台湾人が黙って睨んでいると、マフィアは日本語で、「日本人ですか?」と聞いた。
たどたどしい日本語だが、凶暴なのに敬語を使っているので、3流映画を見ているような違和感があった。
台湾人は「Shut up!」とだけ言って、それ以上は何も起こらなかった。別のベッドにいる昨夜から泊まるようになったアメリカ人の青年は、余裕の笑みを浮かべて様子を眺めていた。もしケンカになっても自信があるのだろうなと思った。
僕はやはり怖いだけで、早く終わってくれとだけ思い続けた。
ドレッドは寝袋を取りに行ったのか、しばらく部屋に帰って来なかった。その間にマフィアは眠ってしまった。
マフィアが眠ったころ、ドレッドが戻って来ると、躊躇することなく、窓を閉めた。マフィアが眠っていて気が付かなかったからよかったものの。
僕は唖然として、口が開いたままになった。そんな僕と目が合うと、ドレッドはいたずらっ子のようにウィンクをして、寝袋にくるまった。
かなわんな、と思った。そして僕はこのホテルに場違いな存在のように思えた。
クリスチャンたちの舞台再び
夕方から香港島の太古駅の前にあるCITY PLAZAに行った。昨日出会ったクリスチャンたちのダンスと演劇を見に行く約束をしていた。

┄┄┄┄┄┄┄┄┄┄

> _作業内容_
A – 本文のうち「台湾人が黙って睨んでいると、マフィアは日本語で、「日本人ですか?」と聞いた。」から「かなわんな、と思った。そして僕はこのホテルに場違いな存在のように思えた。」まで(両端を含む)をそのまま書き出してください。
B – 一覧の「Given: Collapse the」を含む行から一覧の最後の行まで(両端を含む)を、「Collapse」を「Close」に置き換えたうえで、それ以外は変えずにその範囲だけ示してください。

[データセットのエントリ]

┄┄┄┄┄┄┄┄┄┄

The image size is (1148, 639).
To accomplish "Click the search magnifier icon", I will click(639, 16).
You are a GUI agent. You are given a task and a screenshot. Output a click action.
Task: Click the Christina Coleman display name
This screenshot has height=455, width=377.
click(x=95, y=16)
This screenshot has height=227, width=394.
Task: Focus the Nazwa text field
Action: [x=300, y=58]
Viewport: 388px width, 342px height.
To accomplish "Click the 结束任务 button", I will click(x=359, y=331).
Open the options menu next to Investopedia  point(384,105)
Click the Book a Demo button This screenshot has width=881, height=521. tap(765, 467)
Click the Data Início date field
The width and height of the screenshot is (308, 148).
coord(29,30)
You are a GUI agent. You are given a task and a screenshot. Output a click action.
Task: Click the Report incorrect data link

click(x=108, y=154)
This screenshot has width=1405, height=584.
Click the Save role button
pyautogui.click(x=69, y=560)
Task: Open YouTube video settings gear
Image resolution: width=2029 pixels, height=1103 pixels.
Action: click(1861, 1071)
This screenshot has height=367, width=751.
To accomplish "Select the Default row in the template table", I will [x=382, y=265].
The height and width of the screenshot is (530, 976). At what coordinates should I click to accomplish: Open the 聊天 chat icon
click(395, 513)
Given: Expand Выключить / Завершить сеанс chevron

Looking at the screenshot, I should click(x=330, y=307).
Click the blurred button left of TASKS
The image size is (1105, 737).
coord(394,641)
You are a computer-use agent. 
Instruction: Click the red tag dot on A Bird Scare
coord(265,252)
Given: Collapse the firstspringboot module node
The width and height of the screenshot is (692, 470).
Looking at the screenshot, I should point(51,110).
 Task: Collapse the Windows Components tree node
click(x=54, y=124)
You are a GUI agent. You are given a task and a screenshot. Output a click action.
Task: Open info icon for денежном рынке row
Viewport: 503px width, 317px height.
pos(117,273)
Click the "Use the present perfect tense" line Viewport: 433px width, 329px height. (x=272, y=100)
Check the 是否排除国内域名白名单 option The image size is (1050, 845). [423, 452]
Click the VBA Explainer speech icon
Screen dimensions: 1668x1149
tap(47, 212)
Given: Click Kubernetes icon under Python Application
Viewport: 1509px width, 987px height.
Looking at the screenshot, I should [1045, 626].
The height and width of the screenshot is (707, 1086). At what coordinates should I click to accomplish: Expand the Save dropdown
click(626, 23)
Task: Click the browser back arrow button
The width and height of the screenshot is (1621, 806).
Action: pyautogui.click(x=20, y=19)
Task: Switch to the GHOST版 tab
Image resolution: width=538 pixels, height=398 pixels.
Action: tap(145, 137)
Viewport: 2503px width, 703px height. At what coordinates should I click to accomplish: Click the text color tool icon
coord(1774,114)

┄┄┄┄┄┄┄┄┄┄

> _想定解答_
A –
台湾人が黙って睨んでいると、マフィアは日本語で、「日本人ですか?」と聞いた。
たどたどしい日本語だが、凶暴なのに敬語を使っているので、3流映画を見ているような違和感があった。
台湾人は「Shut up!」とだけ言って、それ以上は何も起こらなかった。別のベッドにいる昨夜から泊まるようになったアメリカ人の青年は、余裕の笑みを浮かべて様子を眺めていた。もしケンカになっても自信があるのだろうなと思った。
僕はやはり怖いだけで、早く終わってくれとだけ思い続けた。
ドレッドは寝袋を取りに行ったのか、しばらく部屋に帰って来なかった。その間にマフィアは眠ってしまった。
マフィアが眠ったころ、ドレッドが戻って来ると、躊躇することなく、窓を閉めた。マフィアが眠っていて気が付かなかったからよかったものの。
僕は唖然として、口が開いたままになった。そんな僕と目が合うと、ドレッドはいたずらっ子のようにウィンクをして、寝袋にくるまった。
かなわんな、と思った。そして僕はこのホテルに場違いな存在のように思えた。

B –
Given: Close the firstspringboot module node
The width and height of the screenshot is (692, 470).
Looking at the screenshot, I should point(51,110).
 Task: Close the Windows Components tree node
click(x=54, y=124)
You are a GUI agent. You are given a task and a screenshot. Output a click action.
Task: Open info icon for денежном рынке row
Viewport: 503px width, 317px height.
pos(117,273)
Click the "Use the present perfect tense" line Viewport: 433px width, 329px height. (x=272, y=100)
Check the 是否排除国内域名白名单 option The image size is (1050, 845). [423, 452]
Click the VBA Explainer speech icon
Screen dimensions: 1668x1149
tap(47, 212)
Given: Click Kubernetes icon under Python Application
Viewport: 1509px width, 987px height.
Looking at the screenshot, I should [1045, 626].
The height and width of the screenshot is (707, 1086). At what coordinates should I click to accomplish: Expand the Save dropdown
click(626, 23)
Task: Click the browser back arrow button
The width and height of the screenshot is (1621, 806).
Action: pyautogui.click(x=20, y=19)
Task: Switch to the GHOST版 tab
Image resolution: width=538 pixels, height=398 pixels.
Action: tap(145, 137)
Viewport: 2503px width, 703px height. At what coordinates should I click to accomplish: Click the text color tool icon
coord(1774,114)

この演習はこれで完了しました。